Sometimes after a long day at work I debate with myself about whether I really want to go to a rock show somewhere in Tokyo. Is it worth spending the whole evening in some smoke-filled basement where the music might not even be that good? Often the 'go home' arguments wins out, and I slither back to the comfortable cocoon of my apartment. But other times I decide to go to the club in spite of being tired, and become glad I did because I feel regenerated at the end of evening. That was the case on Thursday night.
The chief draws of the show at the Yoyogi Zher The Zhoo were the bands Vasallo Crab 75 and Salt Water Taffy. The drummer of the latter moved to the former, but the two remain friendly with each other, and funnily enough, I found out later I wrote about a show featuring the two at almost the very beginning of this journal.
Salt Water Taffy is a quartet that consists of a female vocalist/guitarist and drummer, and a guy guitarist and bassist, and play shoegazer-influenced indie rock. The girl singer, dressed in a puffy red skirt with black dots that made her look like a ladybug or a strawberry, sang softly as if her voice was just another instrument in the ensemble rather than the focus of the performance, and it created a good contrast to the heavy sounds of the lead guitar and bass. Many Japanese kids seem to have a gift for coming up with attractive melodies and hooks (the same way they are often master cartoon illustrators), and this was certainly the case with Salt Water Taffy.

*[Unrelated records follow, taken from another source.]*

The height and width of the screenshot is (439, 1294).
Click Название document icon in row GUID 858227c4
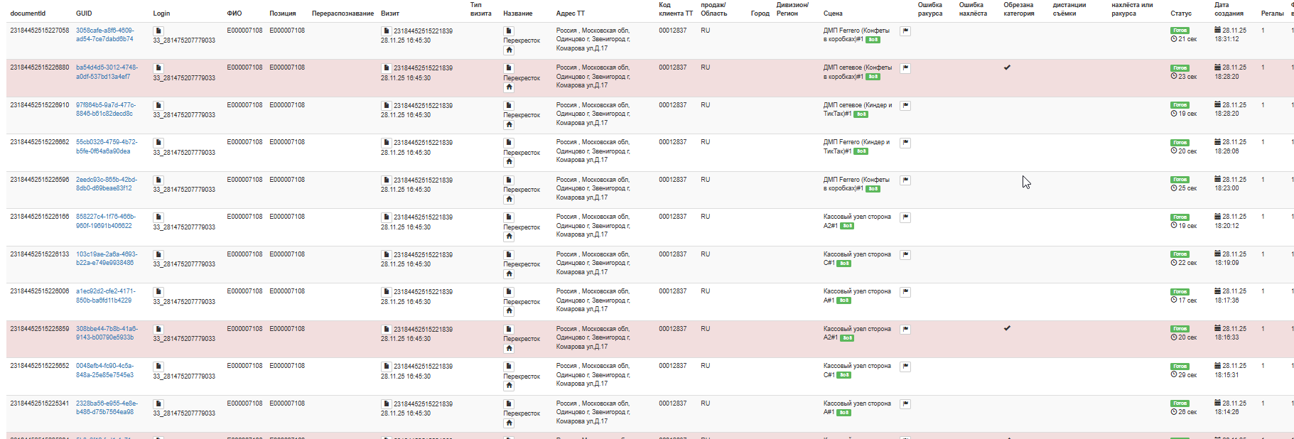tap(509, 217)
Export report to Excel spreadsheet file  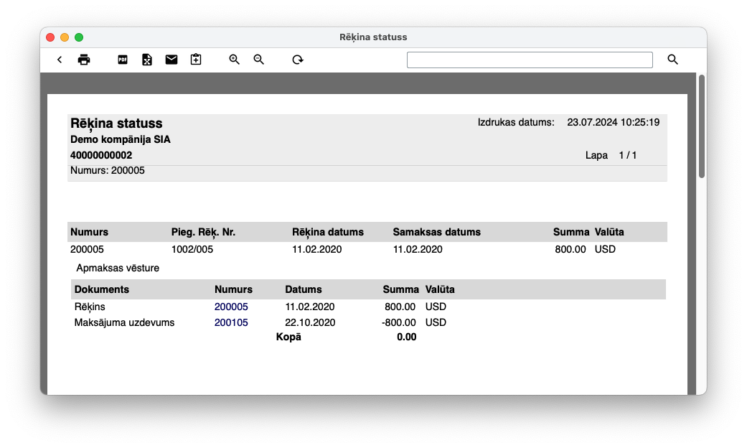click(x=147, y=60)
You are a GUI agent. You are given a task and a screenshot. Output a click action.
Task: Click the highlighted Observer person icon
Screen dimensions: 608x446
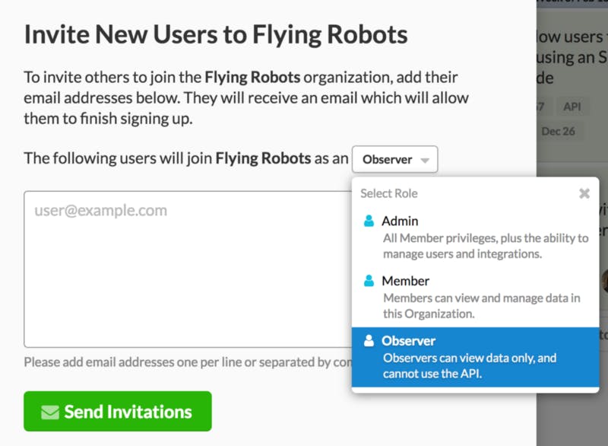tap(369, 341)
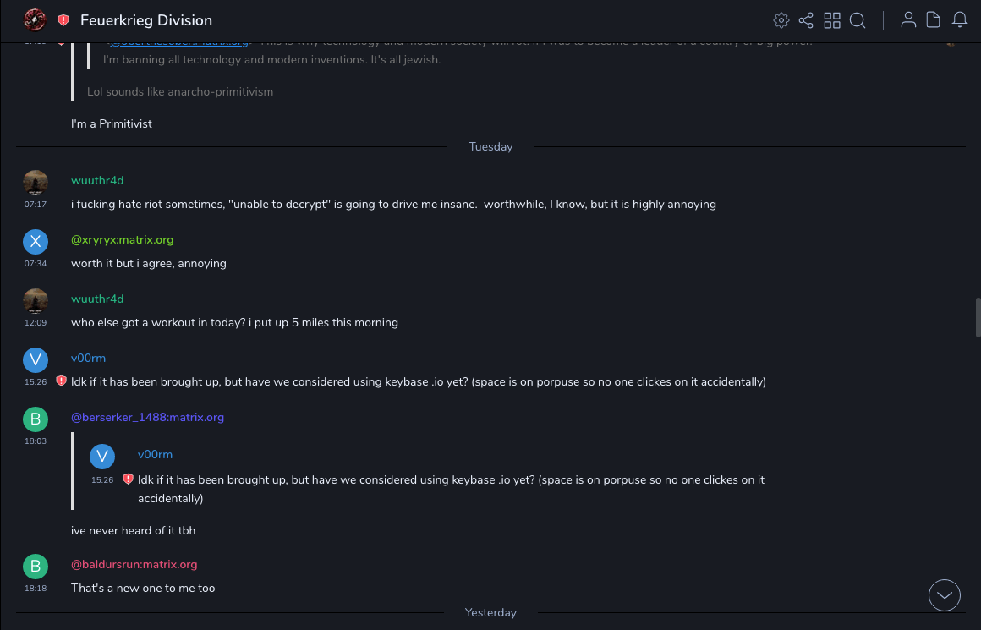981x630 pixels.
Task: Click the share room icon
Action: click(806, 20)
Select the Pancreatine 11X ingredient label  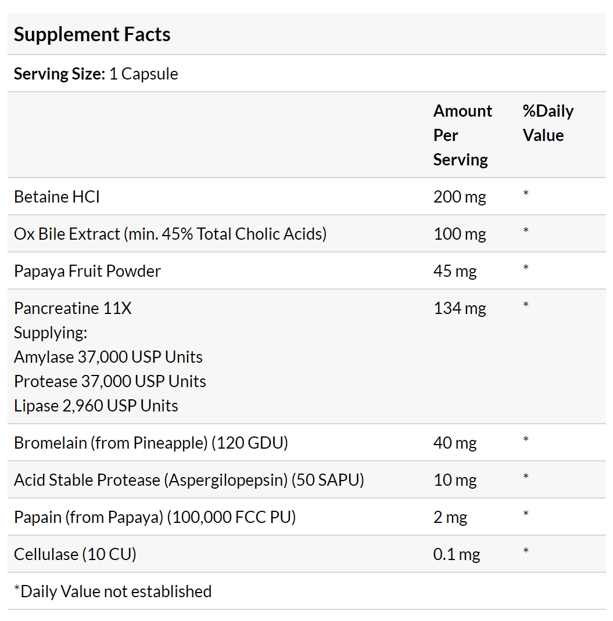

Of Vasallo Crab 75 I've written a lot over the years, but to repeat, they are one of the best live bands I've seen in Tokyo. It had been several months since I last saw them and they seemed to have gotten even better.
They combine rock with disco and funk, and the violinist Kawabe even breaks out Bach solos once in a while. Vasallo Crab 75 is a gathering of amazing musicians who seem to genuinely get along, and that comes through to the audience during their gigs. They are due to release a new album around May.
At the start of the evening my body felt stiff, like I was fossilized, but as the night progressed I felt the hardness melt, so that by the end I was light and exuberant, ready to dive into the limitless possibilities of music and art. That feeling is what makes me keep going to shows.